I can say with pride that the exemptions given by the Government have helped companies like ours allocate budgets for some strategic initiatives such as research, product development etc. which would otherwise have been impossible for SME players. I am certain that these measures will help both the organizations as well as the economy in the long run.
Thus, continuation of this assistance – especially for the mid-tier and SME segment, is almost required as a lifeline. Why? Because that segment’s cost structure is very similar to the larger companies without the larger margins associated with the large companies through their mega deals. So, it is with some expectation, coupled with trepidation, that we are all awaiting the Rangachary Committee’s recommendations on the GAAR and Safe harbor provisions etc., and this is expected by March 31, 2013. Given that, this budget did not really address any tax related issues for the IT/ ITES sector very significantly.
One of the initiatives in this budget is the provision of Rs. 1000 Cr. for the National Skill Development Corporation (NSDC). I believe this is a great move and augurs well for the IT industry because while we have thousands of engineers available for employment, a majority of these also need to acquire a lot of specific technology skills as well as soft skills before they are eligible for employment. We, in the IT industry, also tend to spend a lot of our monetary resources on training in areas which should normally be taken for granted in college graduates.

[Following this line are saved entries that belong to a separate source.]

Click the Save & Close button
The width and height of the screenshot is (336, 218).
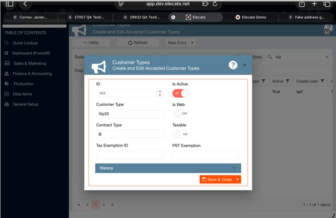click(217, 179)
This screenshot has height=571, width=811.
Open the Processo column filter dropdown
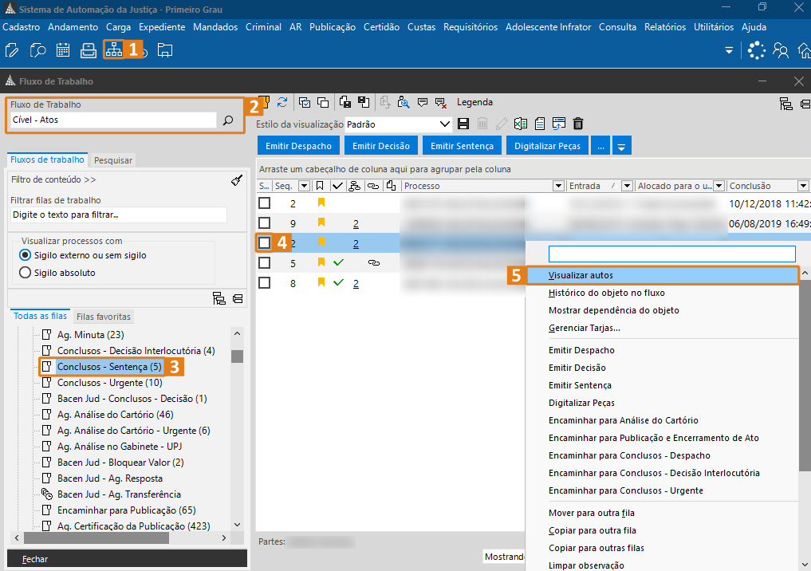pyautogui.click(x=558, y=186)
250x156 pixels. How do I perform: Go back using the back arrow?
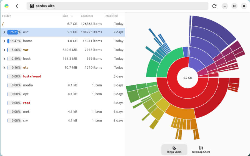click(x=17, y=6)
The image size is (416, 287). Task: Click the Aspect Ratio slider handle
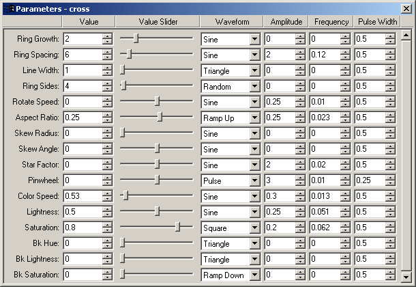pos(160,117)
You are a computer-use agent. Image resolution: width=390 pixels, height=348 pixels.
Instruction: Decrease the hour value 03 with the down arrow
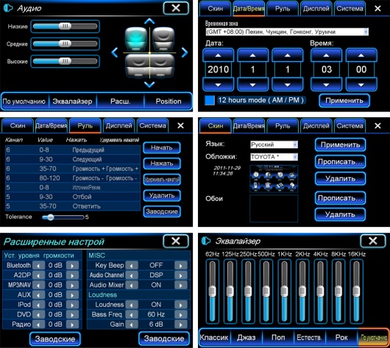(x=326, y=85)
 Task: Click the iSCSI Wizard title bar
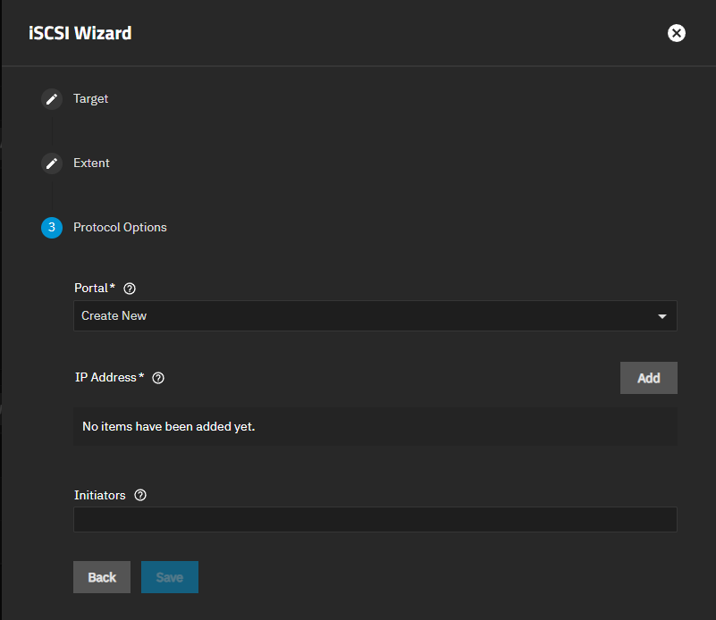coord(80,33)
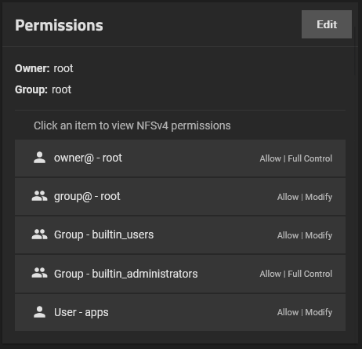
Task: Click the group icon next to builtin_users
Action: pos(39,234)
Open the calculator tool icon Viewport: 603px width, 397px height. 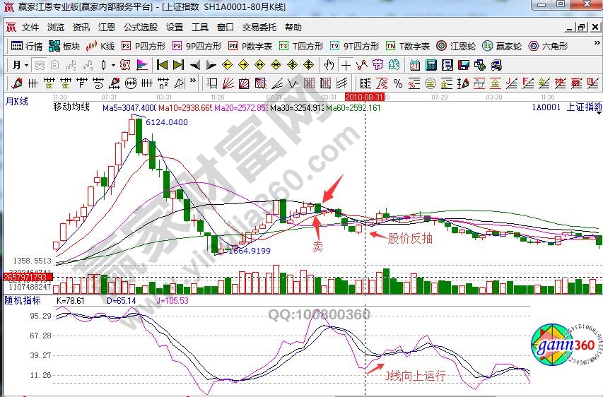429,65
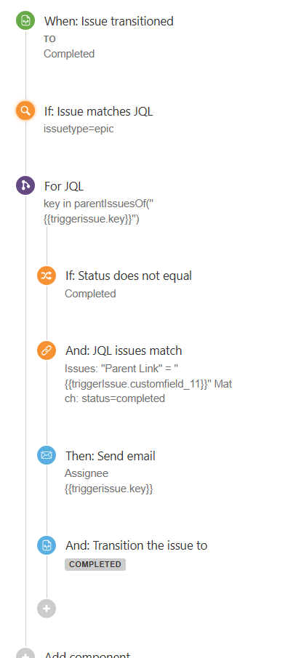Open the When: Issue transitioned trigger

(x=109, y=21)
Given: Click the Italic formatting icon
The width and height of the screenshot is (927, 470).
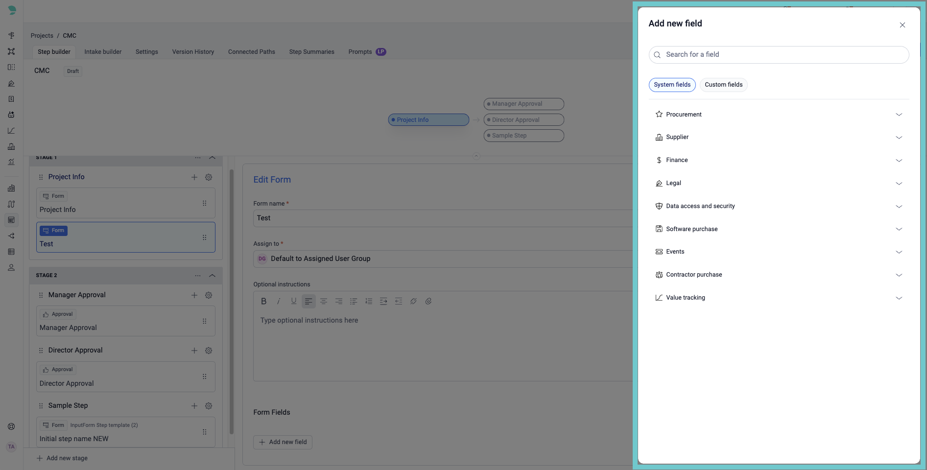Looking at the screenshot, I should (279, 301).
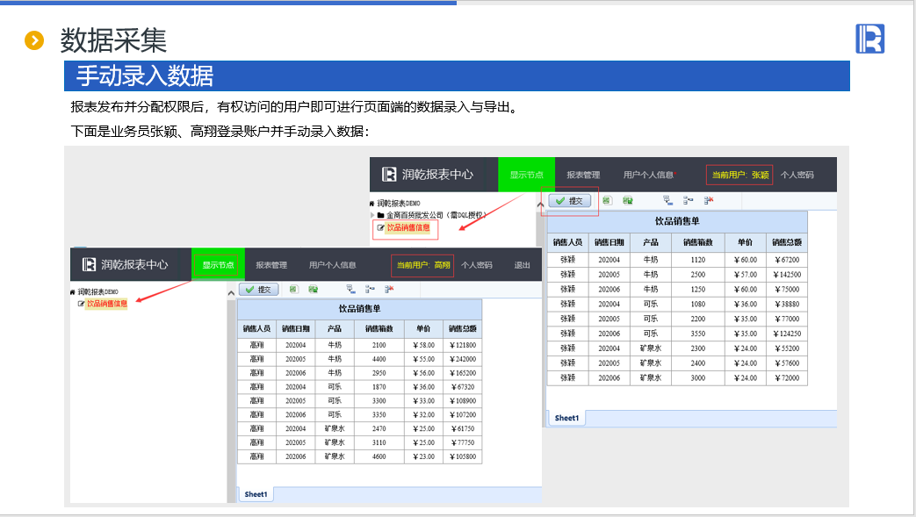The height and width of the screenshot is (517, 916).
Task: Collapse the toolbar using the arrow in 高翔's panel
Action: coord(231,291)
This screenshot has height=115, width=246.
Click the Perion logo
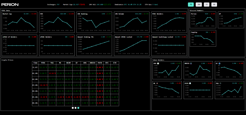click(x=10, y=4)
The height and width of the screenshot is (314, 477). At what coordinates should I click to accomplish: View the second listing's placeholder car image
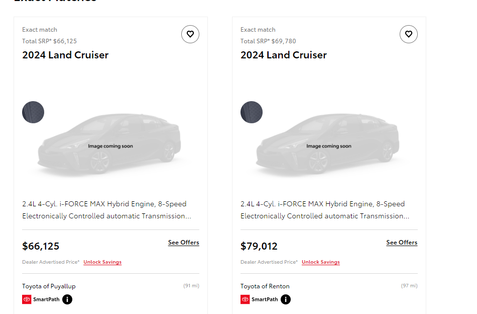tap(328, 144)
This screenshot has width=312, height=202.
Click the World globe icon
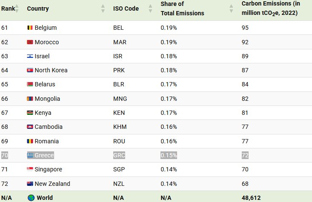pyautogui.click(x=31, y=198)
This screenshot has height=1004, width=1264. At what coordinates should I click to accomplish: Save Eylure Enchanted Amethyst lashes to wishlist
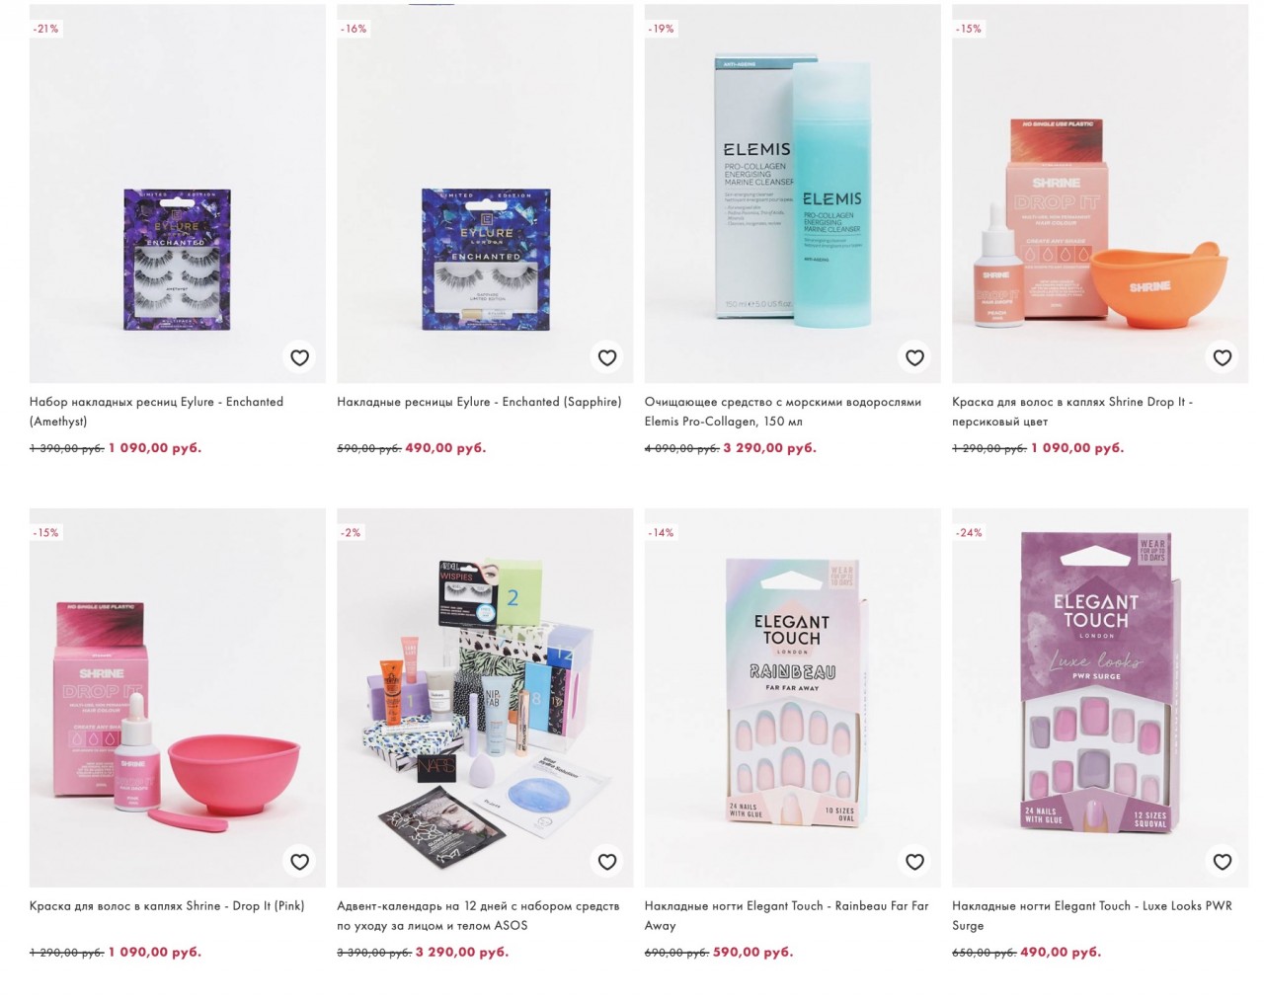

The other significant initiative is the allowance of pass through benefits to Venture Capital Funds for tax purposes which is great news for start-ups and SMEs in the technology sector, but the limit of Rs 5 Crores may perhaps need to be re-visited. This will spur angel investments, which are one of the key constituents of the technology start-up ecosystem.
One other aspect of promoting start-ups and SMEs has been the provision for investment into incubators run by academic institutions to be allowed as expenses under the CSR umbrella. Now, the popular perspective is that since a lot of the start-ups in these incubators are technology companies, this provision will help the IT industry.
This is a valid point, but, to me, there is a larger characteristic of the Indian entrepreneurial environment that can be influenced positively by this provision. And that has to do with two interlinked factors
(a)Innovation, and (b) University – Industry Collaboration on R&D.
It may come as a shock to many of us that while we tell to ourselves and the rest of the world about our rich intellectual capabilities, India is ranked a lowly # 64 in the Global Innovation Index (GII) in 2012 according to a joint report published by the InstitutEuropeend’Administration des Affairest (INSEAD) and World Intellectual Property Organization (WIPO). We have scored very poorly in terms of institutional support, human capital and research, infrastructure and business sophistication for innovation. And we are # 51 in terms of University – Industry collaboration on R&D.
Just step back and look at the innovation canvas – innovation is fuelled by research, and the research hubs are invariably the academic institutions and because of the lack of industry – university collaboration, a lot of these innovations rarely see the light of the day.
These university-based incubators have the propensity to change this fundamental vacuum in our system. This provision of allowing CSR status to investments in such incubators may be the first step in increasing the collaboration between the industry and the hubspots of innovation in the Universities.
Maybe I am being naïve, but could this be the small first step taken by the Union Finance Minister which could lead to a giant leap for the innovation DNA in our country. One fondly hopes so!